In a typical package or mail sortation system, multiple, adjacent discharge chutes are arranged along a base structure such as a longitudinally extending main framework adapted for supporting plural chutes. Each chute, and the receptacle corresponding thereto, is typically dedicated to guiding and retaining mail pieces destined for a particular geographical region. Depending on the level of sortation refinement to which a set of chutes and receptacles is dedicated, each chute within the set may be dedicated to mail pieces destined for a particular region of the country, a particular state, a region of a state identifiable by the first three or four digits of a ZIP Code or destination city, for example. A reality of mail sortation systems is that a small percentage of mail pieces exits the sortation apparatus prematurely (i.e., without settling in appropriate receptacles). Of the mail pieces that are unintentionally expelled from the sortation apparatus, a considerable percentage travel as far as the discharge chute and simply miss the receptacle and come to rest on the work area floor, thereby contributing to the “miss sort error” rate of the overall sortation system. For various reasons, sortation protocol in certain sorting facilities requires the reintroduction into the system of unintentionally expelled mail pieces. Consequently, unintentionally expelled mail pieces handled in accordance with the aforementioned protocol must be “double handled” by at least a portion of the mail sorting apparatus. As will be readily appreciated, since a given set of mail sortation apparatus can handle only a finite number of mail pieces per unit time, the “double handling” of mail pieces by any portion of the mail sorting apparatus decreases the efficiency of the overall sortation system.

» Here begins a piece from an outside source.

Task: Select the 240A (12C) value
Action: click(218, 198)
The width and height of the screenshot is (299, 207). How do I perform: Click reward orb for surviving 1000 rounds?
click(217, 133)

In response to miss-sort errors in the vicinity of receptacles, sortation facility personnel have resorted to various improvised measures. For instance, it is not uncommon for sortation personnel to raise the front of a receptacle (i.e., the opening edge of the receptacle opposite the exit end of the discharge chute) with the intention of creating a “back stop” for mail pieces that might otherwise overshoot the receptacle. Such measures succeed to a limited extent, but nonetheless require the ad hoc intervention of personnel and, moreover, do not succeed to the same extent that a more permanent solution would.

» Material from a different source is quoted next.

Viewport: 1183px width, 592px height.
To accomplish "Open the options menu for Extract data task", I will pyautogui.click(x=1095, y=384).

Accordingly, there exists a need for a collapsible, selectively deployable material deflection apparatus adapted for directing into a predetermined receptacle material (e.g., mail pieces) discharged from a discharge chute.
SUMMARY
In a typical embodiment, a deflector plate system includes a base frame adapted for one of permanent and removable dependence from the main framework supporting a material-guiding discharge chute. Reciprocably depending from the base frame is a deflector-plate support structure adapted for rearward and forward reciprocating motion with respect to the base frame along a reciprocation axis between a rearwardmost retracted position and a forwardmost extended position. Variations of a deflector-plate support structure include laterally spaced right and left, elongated frame members extending along, but not necessarily parallel to, the reciprocation axis or to one another. Pivotably attached to the right and left frame members are, respectively, right side and left side deflector plates. Each side deflector plate pivots about a side-plate pivot axis extending along, but not necessarily parallel to, the respective one of the right and left frame members from which that side deflector plate depends and along, but not necessarily parallel to, the reciprocation axis. Moreover, each side deflector plate includes an inner face, and outer face, a base edge, a distal edge opposite the base edge, and rear and front edges, the base edge being the edge, as between the base and distal edges, that is closer to the side-plate pivot axis.
In various embodiments, a front deflector plate pivotally depends from each of the right and left side plates. Each of the right and left front plates is pivotable about a front-plate pivot axis extending along the front edge of the side plate from which that front plate depends. Each front plate includes an inside face, an outside face, a base edge, a distal edge opposite the base edge, and upper and lower edges, the base edge being the edge, as between the base and distal edges, that is closer to the front-plate pivot axis.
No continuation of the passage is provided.